Advantage: Government Benefits
Many government benefit programs consider the value of your assets when assessing your eligibility. Even if the size of your estate doesn’t disqualify you for a program, it can impact the extent to which you qualify, limiting the value of potential benefits. For example, there are government benefit programs meant to assist with nursing home care, but they may hinge on the value of your personal assets, especially those assets that produce investment income. With an irrevocable trust, the funds owned by the trust would not be considered when assessing your eligibility for benefits, allowing you to qualify for such programs while still preserving assets that can be passed on to your beneficiaries.
Irrevocable trusts aren’t right for everyone, however, and they do possess a few drawbacks worth considering.

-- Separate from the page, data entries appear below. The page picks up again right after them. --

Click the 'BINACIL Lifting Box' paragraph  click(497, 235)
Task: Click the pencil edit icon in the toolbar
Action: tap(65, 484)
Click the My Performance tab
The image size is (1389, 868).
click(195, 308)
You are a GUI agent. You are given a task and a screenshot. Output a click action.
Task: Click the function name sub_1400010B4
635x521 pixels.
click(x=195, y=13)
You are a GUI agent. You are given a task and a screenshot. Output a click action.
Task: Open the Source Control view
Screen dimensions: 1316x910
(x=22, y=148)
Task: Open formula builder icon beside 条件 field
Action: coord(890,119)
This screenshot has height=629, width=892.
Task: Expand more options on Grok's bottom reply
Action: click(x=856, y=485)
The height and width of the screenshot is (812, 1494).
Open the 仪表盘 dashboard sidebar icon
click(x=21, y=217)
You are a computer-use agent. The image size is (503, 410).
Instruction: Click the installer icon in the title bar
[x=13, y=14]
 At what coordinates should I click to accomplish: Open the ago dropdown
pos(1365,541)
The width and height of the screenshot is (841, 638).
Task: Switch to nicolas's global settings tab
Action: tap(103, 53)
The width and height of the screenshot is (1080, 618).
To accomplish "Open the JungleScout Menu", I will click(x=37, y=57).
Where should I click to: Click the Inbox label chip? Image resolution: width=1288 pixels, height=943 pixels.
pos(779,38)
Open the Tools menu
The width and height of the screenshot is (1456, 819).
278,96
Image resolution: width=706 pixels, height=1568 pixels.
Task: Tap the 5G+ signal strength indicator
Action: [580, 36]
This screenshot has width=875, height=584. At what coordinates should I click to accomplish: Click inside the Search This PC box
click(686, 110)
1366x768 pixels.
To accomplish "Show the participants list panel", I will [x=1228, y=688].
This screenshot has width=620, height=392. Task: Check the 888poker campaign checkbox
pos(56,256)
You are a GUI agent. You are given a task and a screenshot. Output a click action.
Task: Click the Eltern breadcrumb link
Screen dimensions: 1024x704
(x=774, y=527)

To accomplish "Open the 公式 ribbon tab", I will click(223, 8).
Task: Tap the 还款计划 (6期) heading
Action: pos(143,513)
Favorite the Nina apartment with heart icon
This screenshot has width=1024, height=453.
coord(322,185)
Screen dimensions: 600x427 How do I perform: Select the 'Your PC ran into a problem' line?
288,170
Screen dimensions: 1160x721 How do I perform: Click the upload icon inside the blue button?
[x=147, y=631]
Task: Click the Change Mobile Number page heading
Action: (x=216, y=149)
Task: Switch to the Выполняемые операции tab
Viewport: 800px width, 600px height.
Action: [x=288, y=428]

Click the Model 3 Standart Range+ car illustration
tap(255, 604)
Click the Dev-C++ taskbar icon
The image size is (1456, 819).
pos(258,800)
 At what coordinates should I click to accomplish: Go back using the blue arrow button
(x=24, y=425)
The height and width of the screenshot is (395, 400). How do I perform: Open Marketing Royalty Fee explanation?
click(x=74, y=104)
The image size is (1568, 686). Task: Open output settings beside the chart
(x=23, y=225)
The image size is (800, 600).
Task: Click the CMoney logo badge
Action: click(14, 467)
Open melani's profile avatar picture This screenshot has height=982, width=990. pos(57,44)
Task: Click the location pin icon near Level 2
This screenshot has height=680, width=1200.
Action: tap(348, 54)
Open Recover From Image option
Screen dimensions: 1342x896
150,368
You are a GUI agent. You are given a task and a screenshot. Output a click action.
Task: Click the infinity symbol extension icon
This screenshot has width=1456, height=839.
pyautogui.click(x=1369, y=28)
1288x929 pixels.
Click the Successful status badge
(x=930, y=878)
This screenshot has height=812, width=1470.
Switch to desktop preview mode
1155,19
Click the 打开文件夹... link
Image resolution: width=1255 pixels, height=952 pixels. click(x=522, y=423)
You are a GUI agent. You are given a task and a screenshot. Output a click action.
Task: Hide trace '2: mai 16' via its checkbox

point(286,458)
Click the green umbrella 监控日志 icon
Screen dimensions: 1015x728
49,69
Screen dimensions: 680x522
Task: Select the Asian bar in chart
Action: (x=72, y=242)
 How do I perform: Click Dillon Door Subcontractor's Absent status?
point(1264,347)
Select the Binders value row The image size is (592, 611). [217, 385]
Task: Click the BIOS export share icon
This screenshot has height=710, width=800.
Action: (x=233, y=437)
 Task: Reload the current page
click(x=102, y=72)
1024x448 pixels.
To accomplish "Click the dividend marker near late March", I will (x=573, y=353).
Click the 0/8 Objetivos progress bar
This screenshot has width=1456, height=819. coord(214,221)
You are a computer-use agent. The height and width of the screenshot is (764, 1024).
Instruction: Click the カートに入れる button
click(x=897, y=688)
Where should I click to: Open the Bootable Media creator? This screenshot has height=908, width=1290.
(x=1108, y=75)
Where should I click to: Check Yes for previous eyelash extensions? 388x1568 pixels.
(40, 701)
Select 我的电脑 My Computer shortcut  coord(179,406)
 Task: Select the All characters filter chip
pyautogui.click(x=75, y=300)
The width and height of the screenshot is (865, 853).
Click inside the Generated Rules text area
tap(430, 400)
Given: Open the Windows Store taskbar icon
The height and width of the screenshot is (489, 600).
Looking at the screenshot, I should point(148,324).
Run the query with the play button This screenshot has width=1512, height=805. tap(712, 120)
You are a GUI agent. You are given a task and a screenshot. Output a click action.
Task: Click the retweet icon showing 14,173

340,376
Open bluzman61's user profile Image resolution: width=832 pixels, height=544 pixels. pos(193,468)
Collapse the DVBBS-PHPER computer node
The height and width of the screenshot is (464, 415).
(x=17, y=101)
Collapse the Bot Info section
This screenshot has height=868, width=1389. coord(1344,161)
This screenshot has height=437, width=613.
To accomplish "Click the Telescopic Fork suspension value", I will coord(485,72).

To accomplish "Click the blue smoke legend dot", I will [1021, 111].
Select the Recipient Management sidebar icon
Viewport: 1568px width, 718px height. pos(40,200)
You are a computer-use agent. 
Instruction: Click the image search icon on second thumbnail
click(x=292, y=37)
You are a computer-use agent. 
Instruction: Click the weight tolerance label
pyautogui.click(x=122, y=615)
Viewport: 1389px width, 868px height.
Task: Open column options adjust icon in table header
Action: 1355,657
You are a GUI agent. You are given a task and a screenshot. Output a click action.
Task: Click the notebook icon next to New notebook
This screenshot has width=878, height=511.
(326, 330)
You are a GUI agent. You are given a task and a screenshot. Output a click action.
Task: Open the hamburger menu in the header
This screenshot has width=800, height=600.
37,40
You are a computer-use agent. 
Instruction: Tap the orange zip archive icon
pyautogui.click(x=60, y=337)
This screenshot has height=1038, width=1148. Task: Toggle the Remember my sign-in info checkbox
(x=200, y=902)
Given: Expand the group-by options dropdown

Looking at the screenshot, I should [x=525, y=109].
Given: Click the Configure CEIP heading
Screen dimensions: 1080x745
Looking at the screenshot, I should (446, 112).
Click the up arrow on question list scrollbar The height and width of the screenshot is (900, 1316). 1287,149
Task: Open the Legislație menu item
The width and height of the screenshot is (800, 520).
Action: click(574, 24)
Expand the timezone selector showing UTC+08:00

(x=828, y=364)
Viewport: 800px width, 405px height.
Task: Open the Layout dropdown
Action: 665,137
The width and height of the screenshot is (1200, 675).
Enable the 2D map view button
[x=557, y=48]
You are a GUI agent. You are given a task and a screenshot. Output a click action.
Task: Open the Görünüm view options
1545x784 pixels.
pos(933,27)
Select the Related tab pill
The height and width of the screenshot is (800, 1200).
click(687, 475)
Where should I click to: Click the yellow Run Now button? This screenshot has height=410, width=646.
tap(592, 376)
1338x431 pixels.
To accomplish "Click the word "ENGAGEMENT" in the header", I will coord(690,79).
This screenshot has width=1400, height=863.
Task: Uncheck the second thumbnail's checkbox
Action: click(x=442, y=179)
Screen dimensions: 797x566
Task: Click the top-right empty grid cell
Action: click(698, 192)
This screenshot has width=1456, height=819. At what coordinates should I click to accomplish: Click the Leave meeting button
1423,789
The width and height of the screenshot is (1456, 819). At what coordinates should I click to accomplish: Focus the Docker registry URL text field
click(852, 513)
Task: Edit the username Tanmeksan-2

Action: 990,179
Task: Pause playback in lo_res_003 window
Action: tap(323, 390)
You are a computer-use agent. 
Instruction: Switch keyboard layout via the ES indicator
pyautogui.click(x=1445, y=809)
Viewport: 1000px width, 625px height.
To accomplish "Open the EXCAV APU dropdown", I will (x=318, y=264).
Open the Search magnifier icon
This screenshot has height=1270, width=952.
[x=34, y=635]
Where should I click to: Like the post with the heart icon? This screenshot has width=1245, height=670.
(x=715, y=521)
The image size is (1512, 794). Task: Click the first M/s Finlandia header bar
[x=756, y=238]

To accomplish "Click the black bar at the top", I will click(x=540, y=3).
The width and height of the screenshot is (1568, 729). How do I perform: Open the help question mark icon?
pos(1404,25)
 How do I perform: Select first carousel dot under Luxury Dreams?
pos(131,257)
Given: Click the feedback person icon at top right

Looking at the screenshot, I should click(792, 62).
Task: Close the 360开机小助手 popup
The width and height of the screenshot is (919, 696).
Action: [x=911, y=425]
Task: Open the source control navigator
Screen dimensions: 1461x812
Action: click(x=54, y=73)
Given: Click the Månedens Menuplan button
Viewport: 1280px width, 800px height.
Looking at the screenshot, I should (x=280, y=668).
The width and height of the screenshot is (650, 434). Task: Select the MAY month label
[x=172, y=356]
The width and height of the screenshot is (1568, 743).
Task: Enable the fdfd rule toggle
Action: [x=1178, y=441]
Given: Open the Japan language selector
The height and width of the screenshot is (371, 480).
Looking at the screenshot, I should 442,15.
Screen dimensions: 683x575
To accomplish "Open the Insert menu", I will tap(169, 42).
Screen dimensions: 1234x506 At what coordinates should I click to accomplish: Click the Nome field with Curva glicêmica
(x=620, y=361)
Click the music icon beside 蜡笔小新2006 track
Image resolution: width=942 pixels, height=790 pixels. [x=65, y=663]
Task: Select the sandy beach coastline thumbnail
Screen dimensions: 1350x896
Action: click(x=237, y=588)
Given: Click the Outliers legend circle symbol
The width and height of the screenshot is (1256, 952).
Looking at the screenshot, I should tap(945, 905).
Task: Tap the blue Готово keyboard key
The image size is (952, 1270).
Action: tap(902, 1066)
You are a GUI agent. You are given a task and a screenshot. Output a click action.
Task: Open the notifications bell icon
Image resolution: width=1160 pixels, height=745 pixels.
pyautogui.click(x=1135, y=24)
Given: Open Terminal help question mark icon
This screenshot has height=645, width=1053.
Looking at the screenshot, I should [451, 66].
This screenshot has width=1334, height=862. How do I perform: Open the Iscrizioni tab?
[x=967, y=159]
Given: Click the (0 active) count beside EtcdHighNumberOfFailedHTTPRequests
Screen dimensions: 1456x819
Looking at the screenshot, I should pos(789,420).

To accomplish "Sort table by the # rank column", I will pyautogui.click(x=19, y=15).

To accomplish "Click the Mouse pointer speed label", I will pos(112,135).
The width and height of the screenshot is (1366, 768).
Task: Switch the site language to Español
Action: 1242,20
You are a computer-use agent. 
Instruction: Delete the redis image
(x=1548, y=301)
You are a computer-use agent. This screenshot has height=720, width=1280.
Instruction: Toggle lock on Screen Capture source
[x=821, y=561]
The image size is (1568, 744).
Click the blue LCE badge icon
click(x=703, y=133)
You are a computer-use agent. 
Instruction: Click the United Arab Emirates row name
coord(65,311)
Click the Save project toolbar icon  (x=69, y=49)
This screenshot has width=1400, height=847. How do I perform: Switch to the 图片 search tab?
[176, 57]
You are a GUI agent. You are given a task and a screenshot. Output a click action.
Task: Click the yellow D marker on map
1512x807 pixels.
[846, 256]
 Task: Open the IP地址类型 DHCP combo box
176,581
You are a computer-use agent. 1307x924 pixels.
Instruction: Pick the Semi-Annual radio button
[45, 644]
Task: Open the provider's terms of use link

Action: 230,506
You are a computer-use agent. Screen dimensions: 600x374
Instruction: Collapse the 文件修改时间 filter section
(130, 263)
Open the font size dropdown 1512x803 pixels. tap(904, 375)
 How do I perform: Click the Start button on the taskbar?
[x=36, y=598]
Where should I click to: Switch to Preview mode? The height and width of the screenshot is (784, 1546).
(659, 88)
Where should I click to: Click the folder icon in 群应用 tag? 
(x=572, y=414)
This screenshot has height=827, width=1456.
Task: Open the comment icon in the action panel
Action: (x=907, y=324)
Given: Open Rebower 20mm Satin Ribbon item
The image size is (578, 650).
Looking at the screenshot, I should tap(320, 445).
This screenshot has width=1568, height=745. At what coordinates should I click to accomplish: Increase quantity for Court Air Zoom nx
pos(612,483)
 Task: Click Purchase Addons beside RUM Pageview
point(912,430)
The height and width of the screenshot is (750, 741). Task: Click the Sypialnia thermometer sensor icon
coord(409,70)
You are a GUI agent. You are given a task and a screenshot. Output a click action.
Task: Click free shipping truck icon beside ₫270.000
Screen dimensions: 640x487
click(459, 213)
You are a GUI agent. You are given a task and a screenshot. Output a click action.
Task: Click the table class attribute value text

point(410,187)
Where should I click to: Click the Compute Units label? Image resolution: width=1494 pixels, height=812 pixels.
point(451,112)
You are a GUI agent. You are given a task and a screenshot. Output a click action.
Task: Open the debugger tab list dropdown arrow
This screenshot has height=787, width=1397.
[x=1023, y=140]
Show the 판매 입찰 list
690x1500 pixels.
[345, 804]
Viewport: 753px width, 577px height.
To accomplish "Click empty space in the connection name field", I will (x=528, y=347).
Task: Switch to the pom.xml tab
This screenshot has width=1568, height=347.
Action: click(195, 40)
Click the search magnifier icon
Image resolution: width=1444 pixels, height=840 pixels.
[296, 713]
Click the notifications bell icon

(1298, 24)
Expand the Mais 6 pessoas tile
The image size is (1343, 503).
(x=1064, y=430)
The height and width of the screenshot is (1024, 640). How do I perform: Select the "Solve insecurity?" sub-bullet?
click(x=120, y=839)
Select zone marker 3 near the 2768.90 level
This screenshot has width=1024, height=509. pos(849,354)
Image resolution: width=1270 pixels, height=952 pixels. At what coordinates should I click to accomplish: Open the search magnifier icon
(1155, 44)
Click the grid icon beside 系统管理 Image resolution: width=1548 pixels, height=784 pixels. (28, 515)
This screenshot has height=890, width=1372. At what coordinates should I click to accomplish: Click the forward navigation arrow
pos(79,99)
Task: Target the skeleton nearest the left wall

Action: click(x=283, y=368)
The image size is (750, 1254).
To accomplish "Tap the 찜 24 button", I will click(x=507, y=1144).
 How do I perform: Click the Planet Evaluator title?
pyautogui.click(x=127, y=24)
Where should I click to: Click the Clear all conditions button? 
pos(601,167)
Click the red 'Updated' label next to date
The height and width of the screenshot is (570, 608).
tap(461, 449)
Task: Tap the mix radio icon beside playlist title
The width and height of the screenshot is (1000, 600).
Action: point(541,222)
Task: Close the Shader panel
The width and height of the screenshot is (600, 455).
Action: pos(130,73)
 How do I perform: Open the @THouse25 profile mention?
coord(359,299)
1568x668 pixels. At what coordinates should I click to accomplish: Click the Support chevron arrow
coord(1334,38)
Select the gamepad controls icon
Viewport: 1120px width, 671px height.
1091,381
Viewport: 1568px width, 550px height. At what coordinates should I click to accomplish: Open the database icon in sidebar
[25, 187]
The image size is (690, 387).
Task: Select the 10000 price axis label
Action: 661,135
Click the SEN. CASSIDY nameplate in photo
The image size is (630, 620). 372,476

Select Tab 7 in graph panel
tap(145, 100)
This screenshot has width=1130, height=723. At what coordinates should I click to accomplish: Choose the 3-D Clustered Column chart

Following are a few of the potential downsides of an irrevocable trust.
Disadvantage: Loss of control over assets
The greatest downside of an irrevocable trust is the inability of the granter to resume ownership of transferred assets. If your financial situation or needs change in the future and require the assets held in the trust, it will be extremely difficult to regain control of the assets from the trust. Some irrevocable trusts include provisions that allow changes to be made with the permission of the beneficiaries, but even then, your ability to access the assets will hinge on that individual’s willingness to let you alter their inheritance. If there is any chance that you will need to access the assets in the trust in the future, or that you may need proceeds from the trust to supplement future income, consult with a qualified estate attorney to ensure the trust is drafted with clauses to make these options possible.
Disadvantage: The ever-changing legal landscape
The legislative landscape is always changing, meaning there is a very real possibility that any protections or guarantees offered by federal or state law today will not be around in the future. Most legislation doesn’t offer “grandfathering” clauses, either, so trusts created in 2017 may be subject to different rules and regulations in 2027, negating currently perceived benefits. While wills and revocable trusts can be altered over your lifetime to address these changes, an irrevocable trust is extremely difficult to adjust, leading to a very real chance that you may be unable to make necessary changes down the road if the laws regarding estates and probate change.
Disadvantage: Five-year ineligibility period for Medicaid
Regarding spouses who require nursing home care, some states offer protections that allow your spouse who is living in a nursing home to qualify for benefits while retaining joint control of assets. These protections are forfeited, however, for five years following the transfer of assets into an irrevocable trust (or transferring to children, for that matter). Consult an estate attorney, especially one who specializes in elder law and long term care, so determine which, if any, restrictions exist in your state.